Comme le rappelle Guy Kastler dans L’agriculture industrielle détruit la biodiversité et réchauffe la planète, L’agriculture paysanne renouvelle la biodiversité et refroidit la planète, l’agriculture industrielle et les multinationales semencières et agrochimiques ont une lourde responsabilité quant aux crises climatique et alimentaire que nous connaissons aujourd’hui. Les solutions qu’elles proposent pour y faire face, menant à toujours davantage de privatisation et de dépendance, ne feront qu’aggraver ces crises. Les paysannes et les paysans du monde offrent pourtant des solutions simples et efficaces pour répondre à la perte de biodiversité, au changement climatique et aux besoins alimentaires.

Petite révolution dans les campagnes françaises ! Quelques paysans, accompagnés de chercheurs, boulangers et autres citoyens, redécouvrent la diversité des blés.

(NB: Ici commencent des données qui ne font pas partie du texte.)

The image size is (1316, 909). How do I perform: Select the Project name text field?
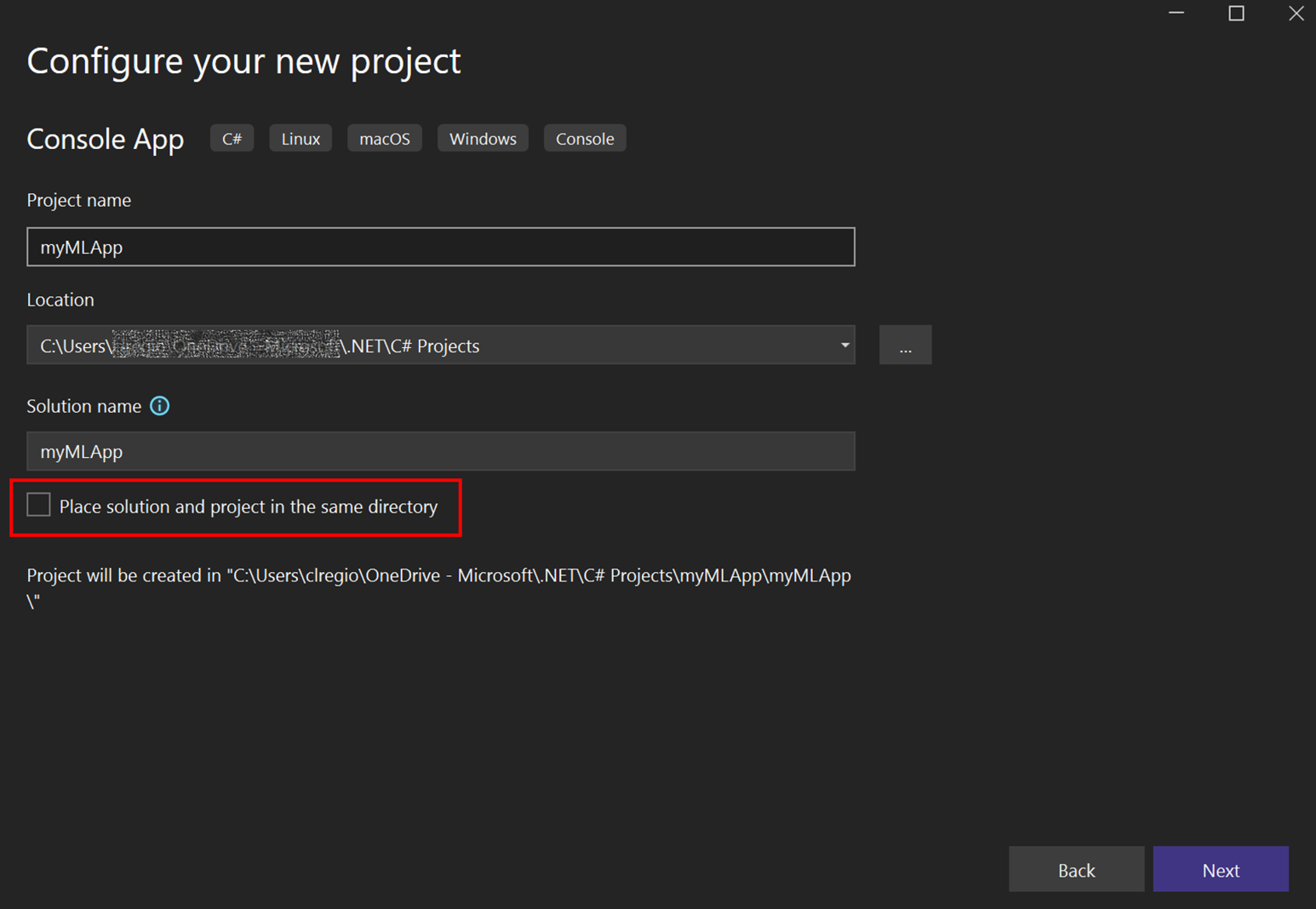[x=440, y=247]
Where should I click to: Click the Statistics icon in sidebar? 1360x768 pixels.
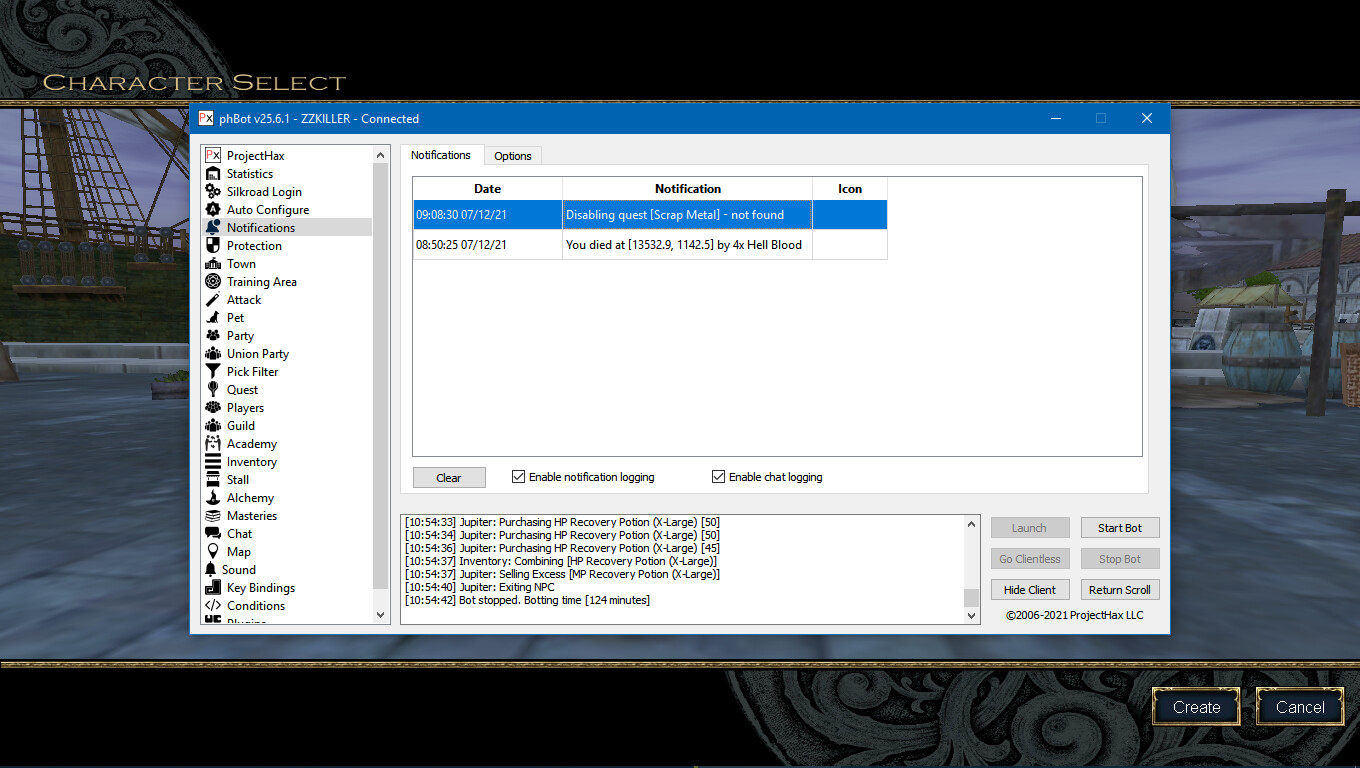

Ils les observent, sélectionnent, montrent, goûtent… Ils ont écrit «Voyage autour des blés paysans», un livre de témoignage. Voici celui de Florent Mercier, un des paysans qui cultivent à nouveau ces blés oubliés : Pourquoi des blés paysans ?.

La Révolution verte a détourné l’attention de l’agriculture indienne de la biodiversité vers une productivité accrue. Avec la modernisation de l’agriculture, les pratiques agricoles et les cultures ont changé, entraînant une perte de la diversité génétique. Pourtant ces variétés étaient par essence plus adaptées aux conditions agricoles locales, plus pratiques économiquement et durables écologiquement que les variétés à haut rendement utilisées aujourd’hui. Elles étaient aussi plus résistantes aux insectes nuisibles, aux maladies, aux sécheresses et aux inondations. Des initiatives voient le jour pour défendre et préserver les variétés trasditionnelles : CED, Les banques de semences communautaires en Inde.

Le monde de l’industrie chimique et semencière a développé une série de dispositifs juridiques et technologiques visant à prendre contrôle de la production de semences, et par là à mettre sous sa dépendance le monde agricole dans son entier. Pour Guy Kastler (Semences : les droits collectifs des paysans, des jardiniers et des communautés contre les droits de propriété intellectuelle), libérer la biodiversité cultivée de cette logique mortifère implique de remettre les paysans, leurs pratiques et leurs droits au centre du débat.

Voir aussi la sélection d’articles sur les semences paysannes sur le site dph

Sur la question des droits de propriété intellectuelle

Les dénonciations de biopiraterie portent sur l’appropriation par les pays du Nord des ressources biologiques des pays du Sud. Avec l’essor des industries biotechnologiques et la généralisation des dépôts de brevets sur des innovations industrielles portant sur des éléments du monde vivant, le débat sur le partage des avantages tirés de l’exploitation des resosurces génétiques a pris une grande ampleur jusqu’à devenir un point central des négociations de la Convention sur la diversité biologique, ainsi que l’indique Catherine Aubertin dans La biopiraterie.

Comme le montre Gaëlle Krikorian, dans L’accès aux médicaments compromis par les politiques bilatérales de renforcement de la propriété intellectuelle, le renforcement de la propriété intellectuelle dans le domaine de la santé, imposé par les règles de l’OMC et plus encore par les traités commerciaux bilatéraux négociés par les Etats-Unis, risque de compromettre toute possibilité d’amélioration dans le domaine de l’accès aux médicaments et de tuer ainsi dans l’oeuf toute politique de santé publique dans les pays du Sud.

Frédéric Sultan rappelle que la question des droits de propriété intellectuelle (DPI) est centrale dans le contexte des négociations internationales sur le climat, car le régime de production et de circulation des connaissances et de l’innovation pèsera sur les rapports Nord/Sud. Les négociateurs sont au pied du mur : poursuivre une logique de guerre économique ou bien défricher des nouvelles formes de coopération (Climat et droits de Propriété Intellectuelle, vers une innovation ouverte ?).